Online Dating Profile
Jess – 26
My Subscription was a Gift
Relationship Status: Never Married
Want kids: Undecided
Ethnicity: White / Caucasian
Body type: Curvy
Height: 5′ 4″
Politics: Middle of the Road
Smoke: Social Smoker
Drink: Social Drinker
Employment: Travel Industry
I’m not really sure what to say here, soooo . . . I like going to the movies, but no thanks to the popcorn. (Is anyone else annoyed when the kernels get stuck in your teeth?) I also like to read. Historical fiction novels are my favorite, and sci-fi is my least favorite. Crossword puzzles, Sudoku, a good game of Scrabble, and wine (any variety) are my favorite pastimes. (Drinking wine is a pastime, right?) I’m not a fan of extreme exercise or all-consuming professional sports. If you’d like to know more, drop me a line!
“Lookin’ good, pretty lady,” I say, bringing my hands to my hips and turning right for a side view in the mirror.
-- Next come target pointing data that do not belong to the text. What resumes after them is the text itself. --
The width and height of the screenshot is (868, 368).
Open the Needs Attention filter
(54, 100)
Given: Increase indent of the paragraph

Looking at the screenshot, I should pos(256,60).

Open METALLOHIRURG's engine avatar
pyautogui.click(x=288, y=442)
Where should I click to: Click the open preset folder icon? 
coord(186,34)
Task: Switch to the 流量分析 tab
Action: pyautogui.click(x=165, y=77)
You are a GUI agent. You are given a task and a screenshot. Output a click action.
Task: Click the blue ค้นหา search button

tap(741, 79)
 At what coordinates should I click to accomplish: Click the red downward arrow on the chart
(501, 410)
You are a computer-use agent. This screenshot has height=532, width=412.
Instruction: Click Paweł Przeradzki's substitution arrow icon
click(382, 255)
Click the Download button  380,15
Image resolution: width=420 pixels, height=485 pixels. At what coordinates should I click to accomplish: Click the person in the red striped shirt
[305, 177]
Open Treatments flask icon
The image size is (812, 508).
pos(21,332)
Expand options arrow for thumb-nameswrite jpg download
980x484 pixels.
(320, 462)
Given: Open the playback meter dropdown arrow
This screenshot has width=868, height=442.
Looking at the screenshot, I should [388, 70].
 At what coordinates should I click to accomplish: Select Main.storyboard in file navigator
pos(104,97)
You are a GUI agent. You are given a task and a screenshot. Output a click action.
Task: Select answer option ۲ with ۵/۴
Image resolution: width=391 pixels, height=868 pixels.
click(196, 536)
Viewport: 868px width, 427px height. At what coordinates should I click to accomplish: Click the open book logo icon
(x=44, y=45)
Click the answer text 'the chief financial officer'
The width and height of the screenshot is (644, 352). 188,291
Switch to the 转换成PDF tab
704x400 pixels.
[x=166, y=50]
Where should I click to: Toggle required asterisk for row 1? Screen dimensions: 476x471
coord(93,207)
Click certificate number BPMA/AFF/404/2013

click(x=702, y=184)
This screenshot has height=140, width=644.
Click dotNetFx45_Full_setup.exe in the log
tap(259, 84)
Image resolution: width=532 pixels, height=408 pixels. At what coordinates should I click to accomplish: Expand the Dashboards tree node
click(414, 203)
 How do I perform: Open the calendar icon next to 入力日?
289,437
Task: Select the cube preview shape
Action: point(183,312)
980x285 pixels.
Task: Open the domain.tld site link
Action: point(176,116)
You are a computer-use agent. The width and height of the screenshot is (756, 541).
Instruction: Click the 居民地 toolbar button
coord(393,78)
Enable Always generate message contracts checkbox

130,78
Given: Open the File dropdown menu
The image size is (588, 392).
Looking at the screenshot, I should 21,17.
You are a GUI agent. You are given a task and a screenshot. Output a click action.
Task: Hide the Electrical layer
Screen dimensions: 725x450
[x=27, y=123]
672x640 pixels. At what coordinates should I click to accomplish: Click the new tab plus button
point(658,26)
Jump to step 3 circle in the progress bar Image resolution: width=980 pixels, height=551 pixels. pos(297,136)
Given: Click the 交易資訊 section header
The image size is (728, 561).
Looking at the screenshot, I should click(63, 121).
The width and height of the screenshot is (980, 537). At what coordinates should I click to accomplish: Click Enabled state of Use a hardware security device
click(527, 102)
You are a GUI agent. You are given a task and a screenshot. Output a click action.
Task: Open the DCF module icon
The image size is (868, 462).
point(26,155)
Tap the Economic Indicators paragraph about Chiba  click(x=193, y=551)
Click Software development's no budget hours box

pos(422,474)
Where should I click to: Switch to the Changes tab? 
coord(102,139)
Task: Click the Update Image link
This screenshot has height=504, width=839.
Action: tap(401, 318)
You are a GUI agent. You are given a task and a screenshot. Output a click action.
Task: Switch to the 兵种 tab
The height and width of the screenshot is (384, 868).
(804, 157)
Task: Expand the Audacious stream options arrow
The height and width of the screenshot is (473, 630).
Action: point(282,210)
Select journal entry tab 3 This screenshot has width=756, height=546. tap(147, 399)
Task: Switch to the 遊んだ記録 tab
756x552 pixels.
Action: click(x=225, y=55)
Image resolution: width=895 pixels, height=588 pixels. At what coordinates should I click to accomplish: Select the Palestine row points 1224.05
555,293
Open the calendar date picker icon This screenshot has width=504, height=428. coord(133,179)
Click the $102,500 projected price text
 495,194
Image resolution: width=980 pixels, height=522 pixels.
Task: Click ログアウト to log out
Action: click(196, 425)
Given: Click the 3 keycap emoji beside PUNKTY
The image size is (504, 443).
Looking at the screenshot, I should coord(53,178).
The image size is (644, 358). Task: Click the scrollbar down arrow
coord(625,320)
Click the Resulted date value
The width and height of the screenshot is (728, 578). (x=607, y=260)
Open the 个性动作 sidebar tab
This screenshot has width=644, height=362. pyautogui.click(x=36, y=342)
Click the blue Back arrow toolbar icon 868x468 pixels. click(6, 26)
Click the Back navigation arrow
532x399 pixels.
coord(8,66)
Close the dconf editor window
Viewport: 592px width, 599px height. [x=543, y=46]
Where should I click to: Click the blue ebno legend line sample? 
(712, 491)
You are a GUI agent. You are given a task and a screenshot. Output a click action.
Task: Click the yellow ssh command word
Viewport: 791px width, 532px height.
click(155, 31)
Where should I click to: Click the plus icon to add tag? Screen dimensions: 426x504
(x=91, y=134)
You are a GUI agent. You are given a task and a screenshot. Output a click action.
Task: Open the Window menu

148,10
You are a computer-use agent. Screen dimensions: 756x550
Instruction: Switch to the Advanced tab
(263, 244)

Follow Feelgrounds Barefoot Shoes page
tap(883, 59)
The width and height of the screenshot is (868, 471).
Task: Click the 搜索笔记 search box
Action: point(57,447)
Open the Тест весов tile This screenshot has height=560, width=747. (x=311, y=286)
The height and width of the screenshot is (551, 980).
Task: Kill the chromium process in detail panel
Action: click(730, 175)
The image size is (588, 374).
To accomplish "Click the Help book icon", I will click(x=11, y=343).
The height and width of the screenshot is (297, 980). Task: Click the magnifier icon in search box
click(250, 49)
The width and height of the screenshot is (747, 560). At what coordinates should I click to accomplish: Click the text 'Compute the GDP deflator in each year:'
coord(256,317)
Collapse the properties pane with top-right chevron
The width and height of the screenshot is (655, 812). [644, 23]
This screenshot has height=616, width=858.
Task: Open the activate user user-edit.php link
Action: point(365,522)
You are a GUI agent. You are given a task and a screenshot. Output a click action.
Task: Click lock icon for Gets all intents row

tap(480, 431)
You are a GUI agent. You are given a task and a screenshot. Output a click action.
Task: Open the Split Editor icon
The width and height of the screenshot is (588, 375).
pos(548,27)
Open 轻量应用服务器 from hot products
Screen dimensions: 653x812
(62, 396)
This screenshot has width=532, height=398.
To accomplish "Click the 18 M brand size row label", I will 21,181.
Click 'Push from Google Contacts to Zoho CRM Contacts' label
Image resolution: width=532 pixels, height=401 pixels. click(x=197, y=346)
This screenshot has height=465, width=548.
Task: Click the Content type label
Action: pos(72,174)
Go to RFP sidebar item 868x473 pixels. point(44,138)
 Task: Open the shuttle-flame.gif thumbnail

It never hurts to give yourself an ego boost, especially when there’s no one around to do it for you.
Mags, my lazy and overweight tabby, looks on from the bed behind me and meows as if I was talking to her. “What’s up, Mags?” I ask, swiveling back for another front view. She silently stares at my reflection, almost like she’s thinking the ten minutes of effort I’ve put into dolling myself up have been a waste of time. I don’t disagree.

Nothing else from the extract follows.